PROBLEM: Could you quote, word for word, the lines of the items below, starting with the line containing "Find the location of a particular element. The" and going on through the line containing "This screenshot has height=712, width=721."?

DATASET ENTRIES:
◇ ◇ ◇ ◇ ◇
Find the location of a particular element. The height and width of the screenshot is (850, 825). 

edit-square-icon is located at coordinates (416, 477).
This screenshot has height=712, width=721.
◇ ◇ ◇ ◇ ◇
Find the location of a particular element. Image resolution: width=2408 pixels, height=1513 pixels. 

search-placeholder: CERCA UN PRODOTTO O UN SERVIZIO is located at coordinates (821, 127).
◇ ◇ ◇ ◇ ◇
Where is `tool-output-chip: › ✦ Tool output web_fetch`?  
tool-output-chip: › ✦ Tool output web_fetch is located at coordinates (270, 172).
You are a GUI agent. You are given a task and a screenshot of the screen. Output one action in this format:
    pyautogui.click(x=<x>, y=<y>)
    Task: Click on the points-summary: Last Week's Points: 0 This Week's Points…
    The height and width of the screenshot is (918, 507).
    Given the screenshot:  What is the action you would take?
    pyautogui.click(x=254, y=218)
◇ ◇ ◇ ◇ ◇
ANSWER BOX:
Find the location of a particular element. The height and width of the screenshot is (850, 825). 

edit-square-icon is located at coordinates (416, 477).
This screenshot has height=712, width=721.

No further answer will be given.